We paired this dish with a beautiful Chardonnay White from Nardelli Wines.
It is tough these days. Our normal routine and freedom have been squeezed and revamped. Many hours spent at home, lack of socialization, however, there are also positives like:
- Spending more time with family
- Cooking really good food
- Diversifying and making the best of a situation is commendable
- Remember to smile, laugh, and maybe take out those disco shoes and outfits and let Saturday Night fever, lol
Happy Spring and stay safe and healthy!
- 250 g penne pasta
- 1 small onion
- 1 and ½ medium zucchini
- 2 ½ cups Crimini mushrooms
- 1 clove garlic minced
- pinch of peperoncino (dried chili peppers)
- 2 tablespoons extra virgin olive oil
- a few drops white truffle oil
- a couple sprigs chopped parsley
- splash of white wine
- ½ cup Parmigiano Reggiano
- Wash and dice zucchini and mushrooms.
- Mince garlic
- Bring a medium pot of salted water to boil. While waiting for water to boil sauté the garlic and peperoncini in olive oil.
- Add onions, diced zucchini and mushrooms and saute for 2-3 minutes.
- Add white wine and let dissipate.
- Place pasta in boiling water. While pasta is cooking finish off vegetables in pan with a few drops of white truffle oil.
- Drain pasta and toss in pan with vegetables adding a little of the cooking water as needed.
- Finish with grated Parmigiano and parsley and a drizzle of olive oil.
- Ready to serve.
- Cook pasta for a minute sooner than the allocated time on the package . Finish in the pan.
- When buying pasta look for those pastas that have a rougher texture. This will give you incredible flavor as the sauce really mingles with the pasta.

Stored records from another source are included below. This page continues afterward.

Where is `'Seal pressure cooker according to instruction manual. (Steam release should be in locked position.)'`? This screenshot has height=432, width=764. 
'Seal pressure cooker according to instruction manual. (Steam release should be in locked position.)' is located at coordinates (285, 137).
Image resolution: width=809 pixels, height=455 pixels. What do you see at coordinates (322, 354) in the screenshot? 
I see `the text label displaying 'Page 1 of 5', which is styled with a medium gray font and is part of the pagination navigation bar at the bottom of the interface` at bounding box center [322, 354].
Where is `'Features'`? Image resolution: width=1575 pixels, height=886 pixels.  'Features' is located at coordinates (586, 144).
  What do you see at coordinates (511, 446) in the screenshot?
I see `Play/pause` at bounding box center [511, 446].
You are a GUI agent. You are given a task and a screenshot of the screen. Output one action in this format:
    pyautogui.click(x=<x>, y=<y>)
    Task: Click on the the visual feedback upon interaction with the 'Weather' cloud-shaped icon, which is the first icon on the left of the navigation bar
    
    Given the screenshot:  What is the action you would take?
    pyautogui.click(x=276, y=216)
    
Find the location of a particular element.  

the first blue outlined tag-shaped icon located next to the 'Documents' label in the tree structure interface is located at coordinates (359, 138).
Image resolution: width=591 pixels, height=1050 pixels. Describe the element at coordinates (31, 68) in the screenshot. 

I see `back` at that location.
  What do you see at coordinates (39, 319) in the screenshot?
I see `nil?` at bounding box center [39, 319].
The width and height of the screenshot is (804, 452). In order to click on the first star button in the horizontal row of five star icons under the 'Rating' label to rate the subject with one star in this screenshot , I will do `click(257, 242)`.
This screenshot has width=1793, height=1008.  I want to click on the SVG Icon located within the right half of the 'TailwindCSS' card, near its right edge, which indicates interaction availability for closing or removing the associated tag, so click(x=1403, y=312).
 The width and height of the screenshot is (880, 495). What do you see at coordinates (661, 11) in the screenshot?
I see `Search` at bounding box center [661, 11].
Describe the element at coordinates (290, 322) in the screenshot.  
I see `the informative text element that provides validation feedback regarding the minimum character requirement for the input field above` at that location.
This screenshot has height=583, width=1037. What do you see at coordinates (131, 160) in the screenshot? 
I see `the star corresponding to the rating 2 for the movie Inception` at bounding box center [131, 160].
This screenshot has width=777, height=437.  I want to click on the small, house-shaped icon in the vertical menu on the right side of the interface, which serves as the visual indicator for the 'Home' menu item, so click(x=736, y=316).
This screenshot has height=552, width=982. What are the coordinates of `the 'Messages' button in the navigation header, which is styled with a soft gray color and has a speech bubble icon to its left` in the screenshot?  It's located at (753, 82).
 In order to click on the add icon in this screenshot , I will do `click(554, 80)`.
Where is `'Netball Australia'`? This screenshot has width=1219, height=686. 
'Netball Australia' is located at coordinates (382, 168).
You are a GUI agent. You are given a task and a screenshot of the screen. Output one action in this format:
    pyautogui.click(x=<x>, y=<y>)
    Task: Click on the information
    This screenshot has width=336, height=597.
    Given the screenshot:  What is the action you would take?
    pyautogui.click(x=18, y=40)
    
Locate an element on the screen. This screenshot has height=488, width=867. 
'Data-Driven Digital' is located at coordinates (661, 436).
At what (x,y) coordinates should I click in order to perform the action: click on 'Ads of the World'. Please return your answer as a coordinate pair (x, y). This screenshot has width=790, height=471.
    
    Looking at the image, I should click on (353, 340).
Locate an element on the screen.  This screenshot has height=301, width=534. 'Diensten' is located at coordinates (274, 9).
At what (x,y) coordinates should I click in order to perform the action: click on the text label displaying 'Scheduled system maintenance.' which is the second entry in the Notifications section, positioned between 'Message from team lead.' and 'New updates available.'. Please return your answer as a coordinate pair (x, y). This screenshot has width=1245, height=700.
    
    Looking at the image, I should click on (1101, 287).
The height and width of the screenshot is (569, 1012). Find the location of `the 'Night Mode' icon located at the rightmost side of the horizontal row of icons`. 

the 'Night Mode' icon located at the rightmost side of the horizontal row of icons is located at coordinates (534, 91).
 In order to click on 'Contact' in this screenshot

- The white truffle oil is an option. If you like it then put it in if not leave it out, it will be equally as good!
- Prep Time: 10 minutes
- Cook Time: 20 minutes
- Category: Pasta
- Method: stovetop
- Cuisine: Italian
Keywords: penne, crimini mushroom, zucchini, onions, garlic, white wine, e.v.o. oil, white truffle oil, red chili flakes, parmigiano reggiano,
When I am not cooking, I enjoy playing musical instruments, singing, writing. I have learned over the years to live in gratitude and enjoy the moment.